Overcoming fluoroquinolone resistance: Mechanistic basis of non-quinolone antibacterials targeting type II topoisomerases

Abstract

Fluoroquinolones are among the most widely prescribed antibacterials worldwide. However, their usefulness is being diminished by the rise in drug resistance. The most common and detrimental form of fluoroquinolone resistance results from specific mutations in gyrase and topoisomerase IV, which are the targets for these drugs. Understanding how fluoroquinolones interact with their targets and how mutations alter drug-enzyme interactions has opened the door to overcoming resistance by the development of new drug classes that utilize different interactions than fluoroquinolones.

The first part of this dissertation describes the mechanism of action of a novel class of gyrase poisons: Mycobacterium tuberculosis gyrase inhibitors (MGIs), a subclass of novel bacterial topoisomerase inhibitors (NBTIs). In contrast to fluoroquinolones, the MGIs induced only single-stranded DNA breaks and suppressed gyrase-mediated double-stranded breaks. Furthermore, they maintained activity against fluoroquinolone resistance mutations in M. tuberculosis gyrase and displayed no activity against human topoisomerase II.

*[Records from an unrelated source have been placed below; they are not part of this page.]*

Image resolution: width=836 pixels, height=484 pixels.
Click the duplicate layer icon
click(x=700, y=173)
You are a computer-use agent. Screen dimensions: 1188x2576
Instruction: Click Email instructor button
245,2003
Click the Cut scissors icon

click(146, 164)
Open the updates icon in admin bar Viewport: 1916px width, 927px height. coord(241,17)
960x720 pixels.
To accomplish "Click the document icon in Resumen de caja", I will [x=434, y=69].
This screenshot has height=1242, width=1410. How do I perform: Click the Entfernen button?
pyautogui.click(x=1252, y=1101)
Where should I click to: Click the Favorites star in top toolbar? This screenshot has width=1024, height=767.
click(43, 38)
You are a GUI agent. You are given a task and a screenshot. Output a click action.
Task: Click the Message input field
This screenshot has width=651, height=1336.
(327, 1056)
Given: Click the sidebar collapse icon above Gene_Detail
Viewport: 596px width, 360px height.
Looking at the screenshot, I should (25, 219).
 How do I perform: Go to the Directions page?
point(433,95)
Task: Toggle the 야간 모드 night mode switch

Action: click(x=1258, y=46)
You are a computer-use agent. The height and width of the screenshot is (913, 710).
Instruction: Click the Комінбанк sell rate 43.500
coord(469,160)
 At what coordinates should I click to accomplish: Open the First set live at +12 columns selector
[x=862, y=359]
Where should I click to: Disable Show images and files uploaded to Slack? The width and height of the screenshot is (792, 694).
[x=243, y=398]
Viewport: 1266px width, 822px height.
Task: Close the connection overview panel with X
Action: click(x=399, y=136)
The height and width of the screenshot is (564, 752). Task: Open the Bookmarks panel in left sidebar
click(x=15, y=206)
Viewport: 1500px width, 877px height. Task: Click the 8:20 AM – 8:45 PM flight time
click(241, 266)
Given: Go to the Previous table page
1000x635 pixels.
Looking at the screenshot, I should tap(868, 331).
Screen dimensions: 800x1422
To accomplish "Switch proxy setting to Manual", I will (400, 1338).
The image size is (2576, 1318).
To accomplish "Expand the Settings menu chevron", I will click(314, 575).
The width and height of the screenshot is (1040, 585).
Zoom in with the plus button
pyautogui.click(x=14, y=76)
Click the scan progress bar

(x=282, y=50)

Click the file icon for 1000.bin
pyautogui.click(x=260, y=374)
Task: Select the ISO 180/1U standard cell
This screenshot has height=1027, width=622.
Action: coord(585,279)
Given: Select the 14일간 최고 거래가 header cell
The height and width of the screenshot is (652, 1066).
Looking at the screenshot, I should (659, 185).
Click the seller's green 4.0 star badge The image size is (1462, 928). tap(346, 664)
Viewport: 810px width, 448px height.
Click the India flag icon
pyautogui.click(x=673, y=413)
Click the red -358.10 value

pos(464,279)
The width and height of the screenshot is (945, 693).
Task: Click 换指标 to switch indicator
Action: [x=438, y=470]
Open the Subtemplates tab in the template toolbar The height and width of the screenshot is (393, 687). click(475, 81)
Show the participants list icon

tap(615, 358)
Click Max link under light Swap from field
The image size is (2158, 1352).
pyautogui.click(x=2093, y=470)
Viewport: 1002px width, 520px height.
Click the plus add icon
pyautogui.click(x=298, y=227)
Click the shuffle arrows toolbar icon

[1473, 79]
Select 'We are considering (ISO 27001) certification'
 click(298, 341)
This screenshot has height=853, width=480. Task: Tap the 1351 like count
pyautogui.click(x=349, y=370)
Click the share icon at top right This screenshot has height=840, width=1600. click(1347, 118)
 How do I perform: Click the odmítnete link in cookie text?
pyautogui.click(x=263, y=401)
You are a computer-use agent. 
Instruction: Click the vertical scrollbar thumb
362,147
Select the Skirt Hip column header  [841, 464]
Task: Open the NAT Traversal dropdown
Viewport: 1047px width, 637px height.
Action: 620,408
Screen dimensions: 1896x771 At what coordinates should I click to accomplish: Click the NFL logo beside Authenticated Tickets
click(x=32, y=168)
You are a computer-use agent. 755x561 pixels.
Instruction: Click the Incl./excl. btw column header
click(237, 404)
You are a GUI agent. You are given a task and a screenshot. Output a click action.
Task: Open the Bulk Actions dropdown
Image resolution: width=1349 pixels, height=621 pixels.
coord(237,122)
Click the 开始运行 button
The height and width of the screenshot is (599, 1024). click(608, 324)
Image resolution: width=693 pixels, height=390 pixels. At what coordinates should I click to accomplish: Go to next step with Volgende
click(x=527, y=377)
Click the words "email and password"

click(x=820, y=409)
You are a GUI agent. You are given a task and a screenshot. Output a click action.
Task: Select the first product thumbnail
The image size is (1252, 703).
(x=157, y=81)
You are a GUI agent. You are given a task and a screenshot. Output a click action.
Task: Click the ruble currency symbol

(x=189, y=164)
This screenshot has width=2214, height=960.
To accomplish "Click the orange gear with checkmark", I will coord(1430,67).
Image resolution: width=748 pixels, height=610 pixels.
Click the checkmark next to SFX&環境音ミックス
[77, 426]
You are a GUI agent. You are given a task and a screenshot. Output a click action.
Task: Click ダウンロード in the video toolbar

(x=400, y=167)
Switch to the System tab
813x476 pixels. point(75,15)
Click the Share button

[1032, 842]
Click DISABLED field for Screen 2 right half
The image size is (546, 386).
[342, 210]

The second part of this dissertation examined the actions of GSK126, a naphthyridone/ aminopiperidine-based NBTI in the parent class of MGIs. Results indicate that GSK126 has a broader spectrum of activity against bacterial type II enzymes than MGIs, but displays similar mechanistic characteristics, including the induction of only single-stranded breaks and the suppression of double-stranded DNA scission. GSK126 also maintained activity against fluoroquinolone resistant enzymes.

The last part of this dissertation describes the mechanistic and structural basis for the actions of gepotidacin, the most clinically relevant NBTI. Gepotidacin has successfully completed phase II clinical trials for skin/skin structure infections (including those from Staphylococcus aureus) and uncomplicated gonorrhea. Despite this clinical promise, nothing has been reported regarding gepotidacin-enzyme interactions. Therefore, I characterized the actions of gepotidacin against S. aureus gyrase. The compound was a potent inhibitor of gyrase catalytic activity. Furthermore, it induced high levels of enzyme-mediated single-stranded DNA breaks and suppressed double-stranded breaks. Finally, as determined by a 2.31Å resolution crystal structure of gepotidacin with a S. aureus GyrB27-A56/Y123F fusion truncate and DNA, a single molecule of gepotidacin was situated midway between the two DNA scissile bonds cleaved by the enzyme.